AS I PREPARE for another academic semester, I'm putting my focus on two key items consistently cited by my third level students as having the greatest value: my lecture notes and my past exam papers. Because once students have those learning materials in hand, they believe they have achieved a clearer focus.
This year, I'm chunking both of those items into collaborative space provided by Microsoft OneDrive. I've made separate folders for both of them.
In related news, Carl O'Brien tells Irish Times readers "attendance rates for lectures at third level are falling as students increasingly opt to rely on notes posted online by their lecturers". [1] This has not been a causal relationship in my experience. Students don't attend when they know they don't lose marks. And many students often weigh up my class schedule against part-time employment so since they need money to attend class and a local shop (most often Centra, Dunnes or Tesco in my experience) can put them on a roster, they're down the shops stocking shelves or running cash tills instead of inside the library, lecture hall or lab.

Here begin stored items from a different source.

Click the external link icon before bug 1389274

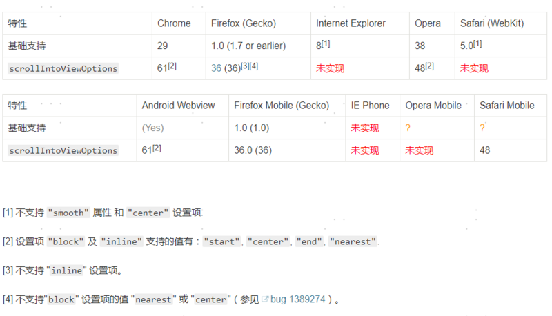[265, 300]
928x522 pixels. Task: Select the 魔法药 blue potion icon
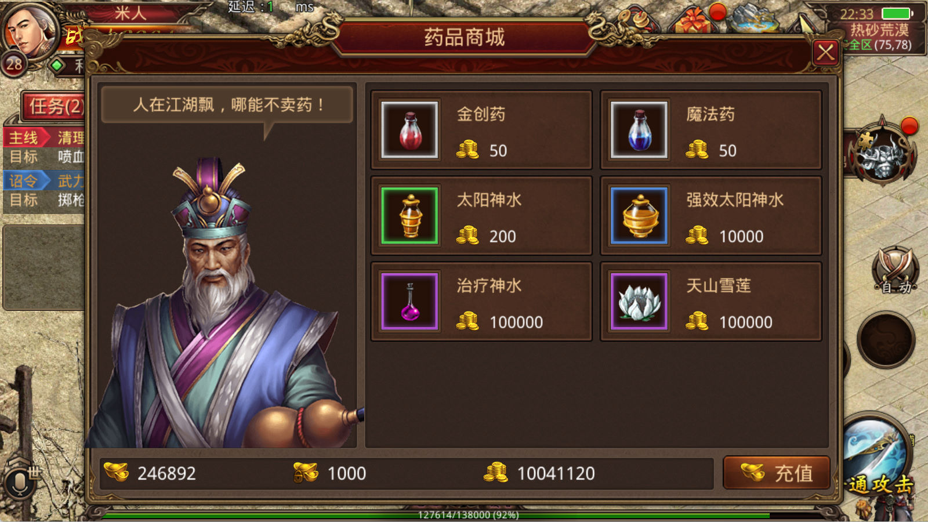coord(639,130)
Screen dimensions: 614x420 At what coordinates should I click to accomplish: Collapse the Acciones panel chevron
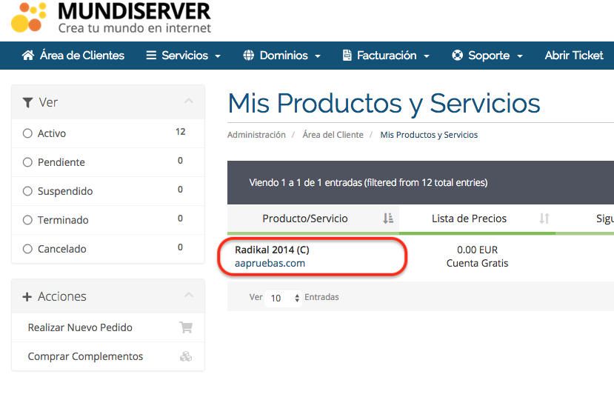189,296
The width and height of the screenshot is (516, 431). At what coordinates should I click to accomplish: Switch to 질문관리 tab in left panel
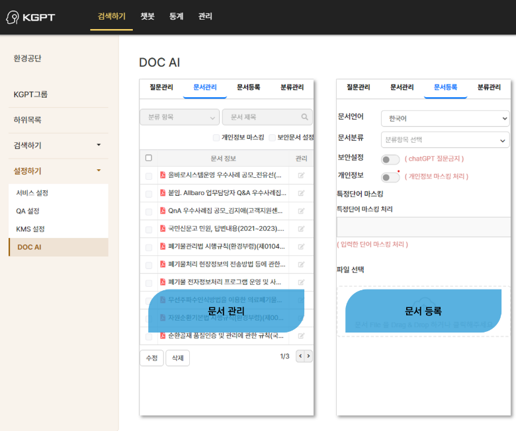161,87
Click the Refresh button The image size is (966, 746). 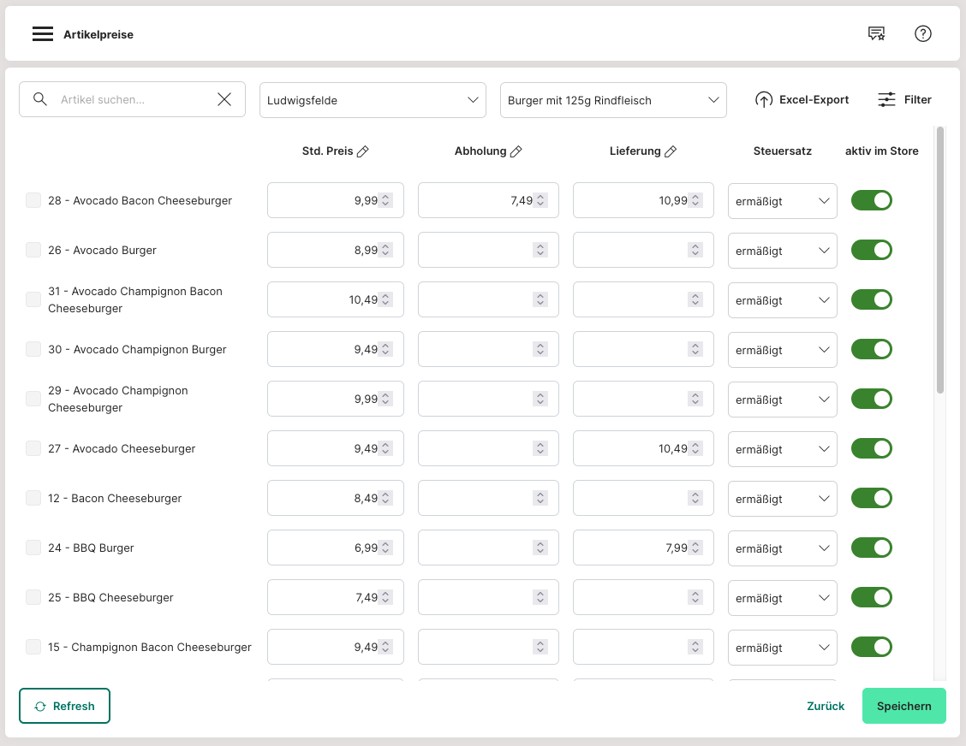coord(65,706)
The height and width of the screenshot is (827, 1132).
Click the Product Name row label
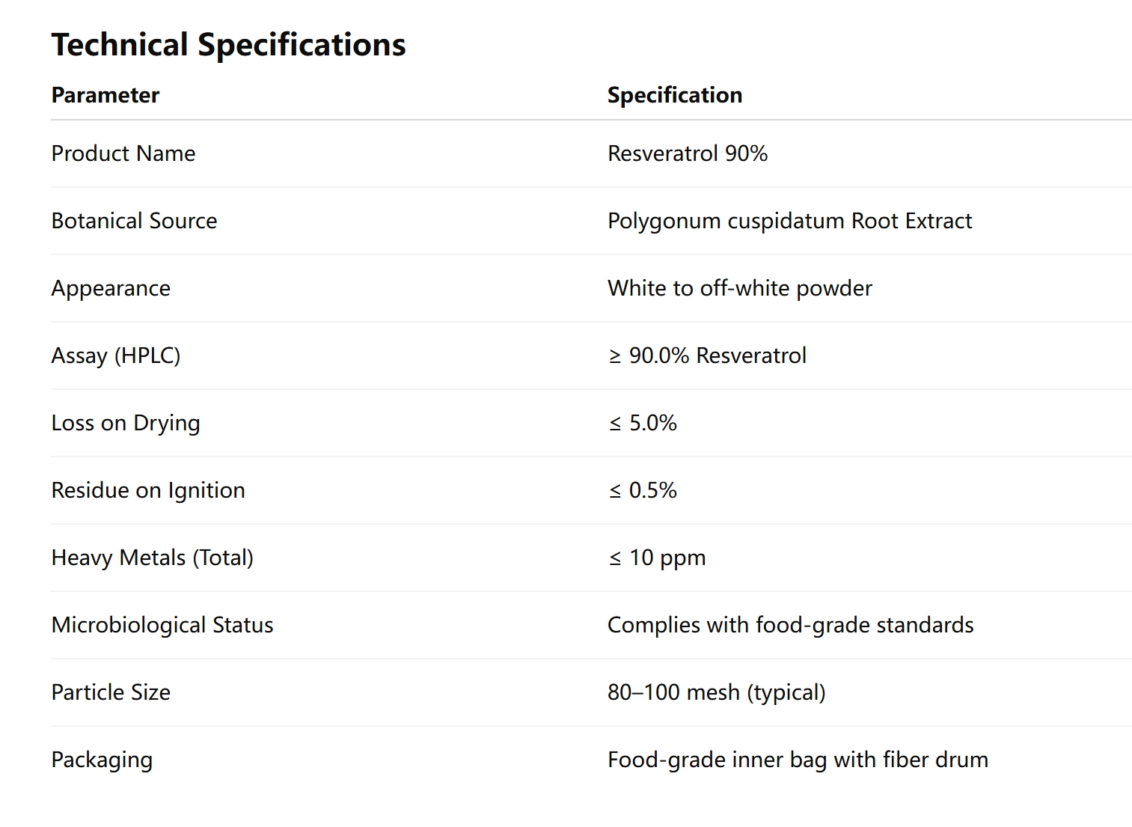point(123,153)

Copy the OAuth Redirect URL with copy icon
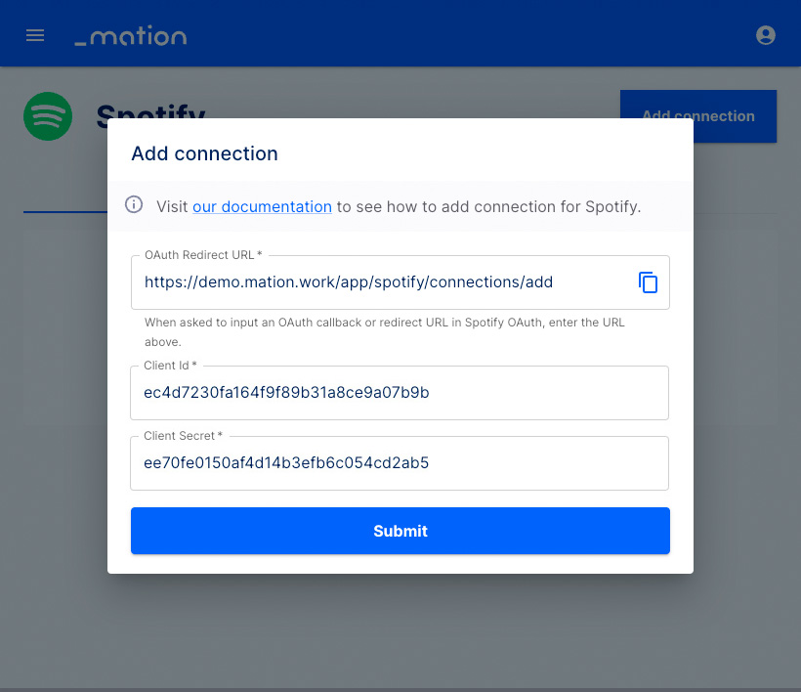point(648,282)
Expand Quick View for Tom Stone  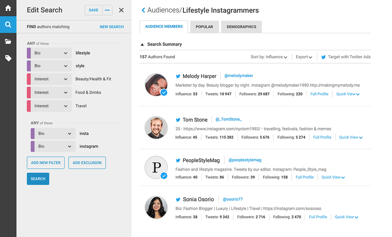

Dr Greg Foley, an associate dean for teaching and learning at Dublin City University, told an Oireachtas hearing that students today seem to have unrealistic expectations on the level of work required to perform well in college. I have three different cohorts of students taking degree courses leading up to BA, BBS, or BSc degrees. They know what they have to do. They get the work done. It would be handy if they participated in a collaborative learning environment during schedule tutorial sessions but I've figured out a system to cause that to happen and it's on the flip side of the "highly distracting smartphone culture in which they live" that Dr Foley cites. I put my course material on those student smartphones. They can tap into any Powerpoint deck, audio clip or short screencast by using their OneDrive app. The rich media actually streams onto the students' phones which means they don't have to download the material on their devices (because most students have cramped 16 GB handsets).
They can follow calendar-based elements of every module by tapping into OneDrive and reading a short outline of what's on that week, what's suspensed for the next month and they can see feedback I've given inside their individual class notebooks. This kind of skeleton course review is just the kind of perspective I had in printed outline form from my college lecturers in the 70s.
It's true that many academic staff grumble about the "growing dependency culture in which students rely on material posted on the internet by their lecturers" including "an increasing reluctance on the part of students to study or read any material beyond what has been provided by the lecturer". But I show the structure of past exam papers alongside the grading criteria which clearly indicates nobody can achieve better than a 50% on a major essay without incorporating expert opinion or primary evidence into the answer. So the bottom feeders can still pass a module by rote learning, just like they might have passed their Leaving Cert. But there's no way an average student in any of my five different modules can merely read and regurgitate notes. [2]
During his Oireachtas appearance, Dr Foley shared his perspective about how "we have evolved a paradoxical situation where education is dominated by discussions about problem solving, critical and creative thinking, 21st century skills and the like. Yet, we are increasingly adopting - out of a sense of fear perhaps - teaching methods that actually discourage students from being independent learners".
If that is happening, it's because colleagues have not modified the delivery of electronic materials to include a handheld touchpoint for learning. It takes some time to adapt one's teaching practise to get a better result. Continuous professional development features in seminars and external meetings every month where I work. The upskilling isn't mandatory but I find it worthwhile--if only to discard methods that simply don't work for me. In my Twitter stream, I can see colleagues attending BETT in London this week, CESI in Dublin at the end of February or planning to present during break-out sessions run by the Shannon Consortium locally.
If a lecturer feels stale from over-teaching, there are simple steps the Teacher's Union of Ireland suggests that roll back the hours. I've used the form letter responses and somehow assets are found to cover teaching requirement.
Admittedly, these are challenging times for teaching and learning in Ireland. I would have thought that in these sunset years of my teaching career that I would not have to pick up and learn a new subject every academic semester. But to cover maternity breaks, to allow colleagues to move up the feeding chain and out of the classroom rota and to grow new courses, realignment is inevitable. I know it's up to me to ensure I don't become redundant by losing my academic teaching skills. And part of that personal requirement is setting up clever touchpoints using the handsets students personally own and use more than they use the traditional course material on the curriculum.
1. Carl O'Brien -- "Students rely on notes and skip lectures" in The Irish Times, January 21 2016.
2. Bernie Goldbach is a creative multimedia lecturer and drone pilot in the Limerick Institute of Technology. He teaches business, sports management and digital animation topics.